Au final, il ressort de cet « audit » volontaire une fragilité financière préoccupante des centres de santé franciliens qui, pour nombre d’entre eux, périclitent (la situation est similaire au niveau national). Le risque est de conduire certains gestionnaires (municipalités, associations, mutuelles) à creuser la dette ou, au contraire, à abandonner ces structures dans un avenir proche. Quelques-uns ont déjà fermé.
Rationaliser les achats.
Pour inverser la tendance, l’ARS présente des pistes pour améliorer la gestion médico-administrative des centres de santé. Il s’agit d’augmenter le taux d’occupation des cabinets, d’optimiser le codage, de réorganiser l’accueil et les appels téléphoniques, de mieux suivre les impayés des patients, de revoir la gestion du tiers payant ou encore de centraliser les achats. Un plan d’action a été mis en place pour trois ans. Une « boîte à outils » devrait permettre aux gestionnaires d’améliorer les procédures. Des groupes de travail thématiques seront lancés (tiers payant, codage...).

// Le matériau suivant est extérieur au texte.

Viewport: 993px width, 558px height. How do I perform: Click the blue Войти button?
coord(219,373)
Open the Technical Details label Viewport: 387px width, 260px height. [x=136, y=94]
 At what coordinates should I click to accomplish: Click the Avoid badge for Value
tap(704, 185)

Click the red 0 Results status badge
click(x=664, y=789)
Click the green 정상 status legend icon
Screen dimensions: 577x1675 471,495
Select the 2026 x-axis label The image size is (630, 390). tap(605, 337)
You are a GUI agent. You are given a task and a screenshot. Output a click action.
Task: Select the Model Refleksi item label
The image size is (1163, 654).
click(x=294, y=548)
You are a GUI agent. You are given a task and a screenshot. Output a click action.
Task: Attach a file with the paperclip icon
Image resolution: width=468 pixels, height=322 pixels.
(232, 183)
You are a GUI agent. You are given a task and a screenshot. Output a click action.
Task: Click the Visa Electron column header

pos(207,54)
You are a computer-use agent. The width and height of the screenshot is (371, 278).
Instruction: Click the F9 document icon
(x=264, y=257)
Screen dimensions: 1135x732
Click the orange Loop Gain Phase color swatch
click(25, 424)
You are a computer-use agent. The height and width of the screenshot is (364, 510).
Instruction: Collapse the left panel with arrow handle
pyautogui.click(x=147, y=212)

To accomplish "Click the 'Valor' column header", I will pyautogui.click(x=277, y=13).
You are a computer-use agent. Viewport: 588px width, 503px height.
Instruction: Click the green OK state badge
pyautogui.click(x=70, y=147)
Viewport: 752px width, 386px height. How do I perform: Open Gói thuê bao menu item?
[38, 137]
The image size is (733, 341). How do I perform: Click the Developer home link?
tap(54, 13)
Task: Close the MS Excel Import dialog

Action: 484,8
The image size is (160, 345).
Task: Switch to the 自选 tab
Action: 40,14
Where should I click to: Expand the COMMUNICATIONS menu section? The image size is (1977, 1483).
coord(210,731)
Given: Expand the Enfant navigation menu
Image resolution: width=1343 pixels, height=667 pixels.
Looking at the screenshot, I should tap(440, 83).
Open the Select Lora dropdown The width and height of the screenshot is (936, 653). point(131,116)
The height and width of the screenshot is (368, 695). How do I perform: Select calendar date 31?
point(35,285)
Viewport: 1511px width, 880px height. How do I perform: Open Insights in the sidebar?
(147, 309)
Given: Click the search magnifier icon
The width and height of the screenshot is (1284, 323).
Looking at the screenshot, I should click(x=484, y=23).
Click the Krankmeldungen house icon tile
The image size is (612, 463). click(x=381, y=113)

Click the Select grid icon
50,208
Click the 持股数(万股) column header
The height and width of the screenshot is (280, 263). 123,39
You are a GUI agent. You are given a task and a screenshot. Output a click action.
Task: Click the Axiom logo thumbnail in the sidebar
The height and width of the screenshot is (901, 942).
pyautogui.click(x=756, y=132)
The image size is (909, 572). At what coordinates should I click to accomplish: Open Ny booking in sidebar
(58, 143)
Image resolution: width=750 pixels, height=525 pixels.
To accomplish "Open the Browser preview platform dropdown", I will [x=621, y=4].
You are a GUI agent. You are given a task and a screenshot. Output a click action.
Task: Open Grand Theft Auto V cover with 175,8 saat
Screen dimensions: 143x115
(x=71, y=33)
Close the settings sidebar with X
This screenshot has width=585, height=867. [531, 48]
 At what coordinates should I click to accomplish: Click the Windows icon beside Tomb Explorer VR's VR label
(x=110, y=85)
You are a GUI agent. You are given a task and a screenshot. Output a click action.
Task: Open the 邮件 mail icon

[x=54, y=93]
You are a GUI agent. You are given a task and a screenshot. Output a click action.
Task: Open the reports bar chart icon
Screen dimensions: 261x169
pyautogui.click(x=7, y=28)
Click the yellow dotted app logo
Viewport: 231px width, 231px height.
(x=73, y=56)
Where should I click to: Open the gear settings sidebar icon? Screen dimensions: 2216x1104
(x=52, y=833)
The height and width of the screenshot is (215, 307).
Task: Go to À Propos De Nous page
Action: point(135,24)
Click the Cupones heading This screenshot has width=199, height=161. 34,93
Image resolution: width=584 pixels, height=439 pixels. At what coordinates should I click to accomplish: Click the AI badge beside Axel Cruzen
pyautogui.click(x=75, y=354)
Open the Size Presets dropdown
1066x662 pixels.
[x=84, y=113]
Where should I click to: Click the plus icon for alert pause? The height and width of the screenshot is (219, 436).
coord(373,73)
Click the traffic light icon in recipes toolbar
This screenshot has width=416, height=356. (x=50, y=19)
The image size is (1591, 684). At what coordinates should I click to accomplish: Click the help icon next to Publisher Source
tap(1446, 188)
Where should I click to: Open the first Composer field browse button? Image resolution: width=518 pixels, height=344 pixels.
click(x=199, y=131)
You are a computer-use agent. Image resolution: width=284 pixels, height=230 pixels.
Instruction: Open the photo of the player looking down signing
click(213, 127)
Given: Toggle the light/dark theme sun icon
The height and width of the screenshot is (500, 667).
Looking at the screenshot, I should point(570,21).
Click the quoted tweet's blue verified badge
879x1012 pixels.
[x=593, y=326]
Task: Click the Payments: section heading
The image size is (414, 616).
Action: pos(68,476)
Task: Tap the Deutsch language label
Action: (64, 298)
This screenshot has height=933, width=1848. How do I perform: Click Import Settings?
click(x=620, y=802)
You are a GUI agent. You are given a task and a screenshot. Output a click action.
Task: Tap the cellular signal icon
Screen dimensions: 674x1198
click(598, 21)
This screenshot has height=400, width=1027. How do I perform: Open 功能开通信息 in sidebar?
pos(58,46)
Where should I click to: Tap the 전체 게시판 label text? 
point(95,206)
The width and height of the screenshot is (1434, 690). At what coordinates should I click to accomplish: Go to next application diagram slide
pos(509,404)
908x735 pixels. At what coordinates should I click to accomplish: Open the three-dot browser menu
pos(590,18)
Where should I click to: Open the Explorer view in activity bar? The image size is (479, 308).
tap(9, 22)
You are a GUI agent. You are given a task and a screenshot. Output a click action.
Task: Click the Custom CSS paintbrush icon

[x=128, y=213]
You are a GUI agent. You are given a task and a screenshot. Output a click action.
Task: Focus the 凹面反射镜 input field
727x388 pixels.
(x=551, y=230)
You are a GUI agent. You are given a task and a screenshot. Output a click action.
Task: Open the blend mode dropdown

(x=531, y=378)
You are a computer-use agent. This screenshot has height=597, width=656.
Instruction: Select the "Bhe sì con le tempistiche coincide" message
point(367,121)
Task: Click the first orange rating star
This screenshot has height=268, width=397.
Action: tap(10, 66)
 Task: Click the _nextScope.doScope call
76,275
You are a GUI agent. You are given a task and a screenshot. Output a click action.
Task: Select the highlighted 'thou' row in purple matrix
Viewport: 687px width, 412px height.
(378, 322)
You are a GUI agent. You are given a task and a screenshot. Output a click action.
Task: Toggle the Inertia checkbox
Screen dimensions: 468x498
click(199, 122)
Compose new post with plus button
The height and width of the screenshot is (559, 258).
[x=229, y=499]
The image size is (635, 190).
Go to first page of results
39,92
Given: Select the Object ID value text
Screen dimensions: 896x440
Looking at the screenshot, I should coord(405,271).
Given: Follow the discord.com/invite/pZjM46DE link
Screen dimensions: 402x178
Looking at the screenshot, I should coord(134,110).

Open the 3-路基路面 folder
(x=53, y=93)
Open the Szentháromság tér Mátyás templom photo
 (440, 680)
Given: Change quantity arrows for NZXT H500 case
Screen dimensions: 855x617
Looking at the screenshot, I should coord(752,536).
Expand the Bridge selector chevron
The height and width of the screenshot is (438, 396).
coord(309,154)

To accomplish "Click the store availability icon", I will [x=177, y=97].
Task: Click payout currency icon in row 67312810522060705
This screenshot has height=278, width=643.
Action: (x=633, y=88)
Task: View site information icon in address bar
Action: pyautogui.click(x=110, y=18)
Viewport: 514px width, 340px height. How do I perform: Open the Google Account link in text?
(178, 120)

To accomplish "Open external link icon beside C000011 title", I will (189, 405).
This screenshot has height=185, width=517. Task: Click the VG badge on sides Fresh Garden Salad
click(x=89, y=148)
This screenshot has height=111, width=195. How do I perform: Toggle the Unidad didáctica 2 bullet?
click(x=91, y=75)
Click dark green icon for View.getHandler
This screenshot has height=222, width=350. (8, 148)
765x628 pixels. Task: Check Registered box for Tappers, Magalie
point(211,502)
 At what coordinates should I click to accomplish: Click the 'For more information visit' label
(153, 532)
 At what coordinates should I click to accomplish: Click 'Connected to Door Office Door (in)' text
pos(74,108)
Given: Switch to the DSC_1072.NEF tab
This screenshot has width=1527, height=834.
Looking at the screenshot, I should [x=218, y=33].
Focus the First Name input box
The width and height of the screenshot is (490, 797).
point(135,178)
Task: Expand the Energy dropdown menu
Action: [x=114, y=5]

Côté ressources, Pierre Ouanhnon estime qu’il ne faut pas s’interdire une réflexion sur le « modèle économique » des centres de santé dès lors que « le paiement à l’acte n’est pas adapté » aux activités et missions de ces structures. La démarche a commencé puisque nombre de centres de santé ont souhaité être éligibles aux nouveaux modes de rémunération (NMR). Ces expérimentations consistent à verser un forfait rémunérant la structure, au titre de la coordination, de la prévention et de l’éducation thérapeutique. Mais les budgets font défaut. Prévue dans le PLFSS 2013, la rémunération d’équipes coordonnées pluridisciplinaires pourrait apporter un ballon d’oxygène. « L’article est intéressant, nous attendons de voir les décrets », commente-t-on prudemment à l’ARS.
Mais l’Agence francilienne va plus loin en souhaitant encourager, le cas échéant, les projets de création de centres de santé dans les territoires prioritaires. « Nous restons à l’affût des opportunités, note Pierre Ouanhnon. Sur le premier recours, il faut faire feu de tout bois ». Cette politique « au cas par cas » exige au minimum l’implication des communes, l’existence d’un vrai projet de soins et l’engagement des professionnels.
Les 302 centres de santé d’Ile-de-France se répartissent ainsi : 92 centres médicaux exclusifs, 60 centres dentaires exclusifs, 131 centres polyvalents et 19 centres de soins infirmiers. À Paris, les centres de santé réalisent 15% des consultations en ambulatoire.